Texas and United States Glass History Summary

The inspiration for glass began in the 1960's. When I was young, maybe 7 or 8 years old, I had the opportunity to see glass blowing as a young child. It was a dark sultry brick building with glowing sticks of light in a small glass factory in Riverhead, New York. It was magical! I have since returned to that location and found that it is now a residence home with some of the bricks and history incorporated into it's design.

Some many years later, in 1988, I was again introduced to glass during a Texas Association Schools of Art Conference in Junction, Texas. Then, Bill Bagley, an art professor from Texas Tech University, gave a glass blowing demonstration for the group. Again, it was magical! I then spent a week with Bill soaking up his knowledge of glass. My delight in glass was unbearable! I continued with warm glass fusing and slumping as there were no facilities for Hot Glass in South Texas. Bill Bagley, Texas Tech University in Lubbock and Matthew Labarbera, Fire Island in Austin, were all that existed. Robert Willson was living in San Antonio and blowing glass in Murano, Italy at that time which I knew nothing about.

Knowing this dilemma, I secured a small seed grant from a private foundation and began the process of establishing glass blowing facilities at Coastal Bend College. The private foundation offered us the opportunity to develop glass and has continued their support yearly.

Texas Tech University closed glass due to the death of Bill Bagley in 2000. However, it does continue today at the Junction site in the summer with Angie Health, one of Bills graduates and a CBC workshop participant.

Other schools, such as University of Texas at Arlington — Jim Bowman (Bill Bagley student) and West Texas State University — Darold Smith (Jayne Duryea student) and Mary Harden Baylor University — Hershal Seals (Jayne Duryea student) have set up glass since.

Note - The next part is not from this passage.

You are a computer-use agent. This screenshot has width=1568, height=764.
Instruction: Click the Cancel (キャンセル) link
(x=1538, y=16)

There are now hundreds of private glass blowing facilities across the state. Many of whom were glass students from Coastal Bend College.

I have been teaching at Coastal Bend College since 1981 and in 1990 the first academic glass classes began. Coastal Bend College is the oldest academic glass blowing facility in the state. Glass was so new for South Texas that in 1989, the Art Museum of South Texas gave me a show in the down stairs entry way of my very first small glass works.

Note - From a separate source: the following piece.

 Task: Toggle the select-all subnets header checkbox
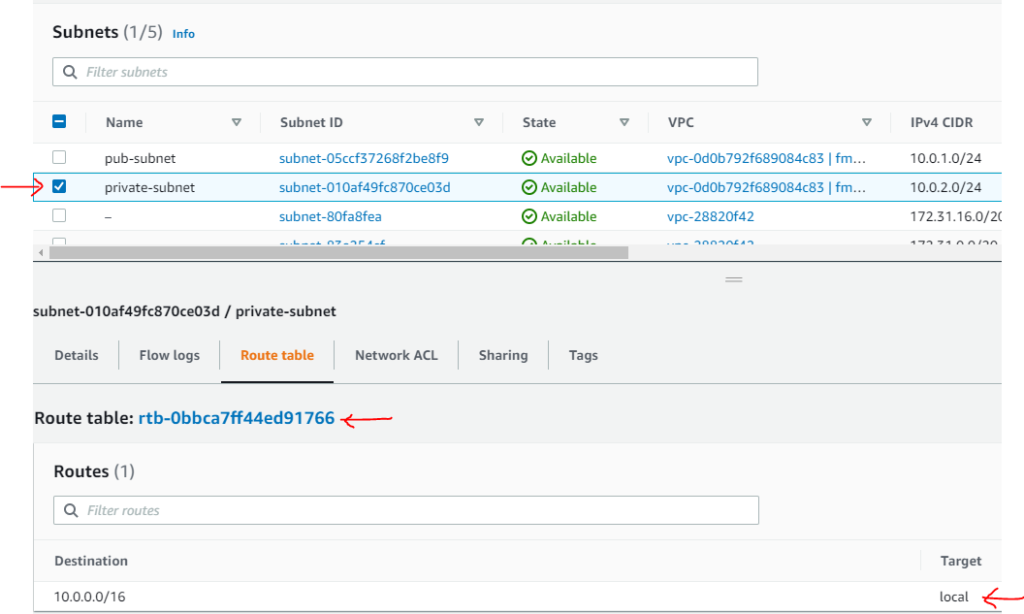[x=59, y=122]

I teach traditional offhand Italian glass techniques of blown and solid work. These techniques are the new contemporary studio glass. There is nothing new under the sun, only new experiences and new expressions through new creative people. Unlike Italy in the past, America offers the opportunity to be free, a new liberation, a hunger for technical knowledge, an artistic expression in glass as opposed to the constraints of tradition of the glass factories in Murano. The most esteemed teacher today is Lino Tagliapietra. He has brought the traditional Venetian techniques, as a Maestro, to us and become an artist in his own right from his American experiences. Before he came to the states in 1979, he was a factory production worker on the island of Murano, Italy. Glass in Italy is now changed forever as well.

Hot shops are many in Texas and across the United States. From the pulse of the glass world, I suspect that contemporary glass will become the new “Impressions” of our time originating in the United States. This is evident in that contemporary glass enthusiast are feverishly collecting contemporary glass and not the beautiful crystal of their grandparents as seen in the recent closing of the Steuben crystal glass factory in New York.

Contemporary glass is a relatively new media for artistic expression in the United States, just 50 years old in 2012. The Studio Glass movement began in 1962 with a ceramic professor, Harvey Littleton and a chemist, Dominick Labino working outside the factory setting of industrial and utilitarian production. Contemporary glass in the United States has grown experientially and exploration is moving faster than believed possible. With the flooding of the market in the last 10 years of Chinese knock–offs of production craft and vessel forms being sold at a minimum, everyone can now enjoy hand blown production glass work. Due to this, contemporary glass in the United States has been hurled into the use of glass as a true sculptural media for expression and no longer the historical production craft that it has been in the past. The glass artist, Chihuly, has pushed glass over the top with the massive sculptural installations produced by his team in the past few years. One can see works beyond the scope of simple craft to full blown hot sculptured works never seen or imagined before. The expression is unlimited and daunting in its scope and as to the distance in expression, it is never ending. We have just begun to touch the surface of where contemporary glass will venture.